僕は一人、傘も差さず雨の中の公園を歩く。
雨に濡れたい気分だったんだ。
だから、もう、いいからさ。
その傘を退けてくれよ。
どうして君は泣いてるの?
分かんないな。
君は僕じゃないのにさ。
ほら、みんなみたいに笑ってよ。
僕一人いなくなったって、別にさ。
だから、うん、泣かないでよ。
そのままじゃ君が濡れちゃうよ。
分かったから。
僕の負けだから。
早く傘に入ってよ。
一本しか無い?
僕はもういいから。
今度は怒った顔。
分かんないよ。
どうして君は笑ってくれないの?
分かったから。
僕も入るから。
足元に水溜まり。
僕は足を滑らせた。
あーあ、起き上がりたくないな。
君は僕に手を差し伸べる。
今度は心配そうな顔。
分かんないな。
だけど、一つだけ分かったよ。
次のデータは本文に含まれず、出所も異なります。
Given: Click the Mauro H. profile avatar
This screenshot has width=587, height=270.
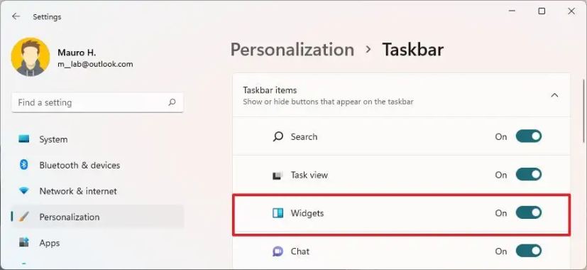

君のこと。
みんなとは違うってこと。
僕は君の手を取った。
君は僕を力強く引っ張る。
そして僕は立ち上がった。
だけど勢い余って二人で倒れ込む。
立ち上がるとお互い泥だらけ。
二人して笑った。
僕と君との二人だけの世界みたいで──
さあ、帰ろっか。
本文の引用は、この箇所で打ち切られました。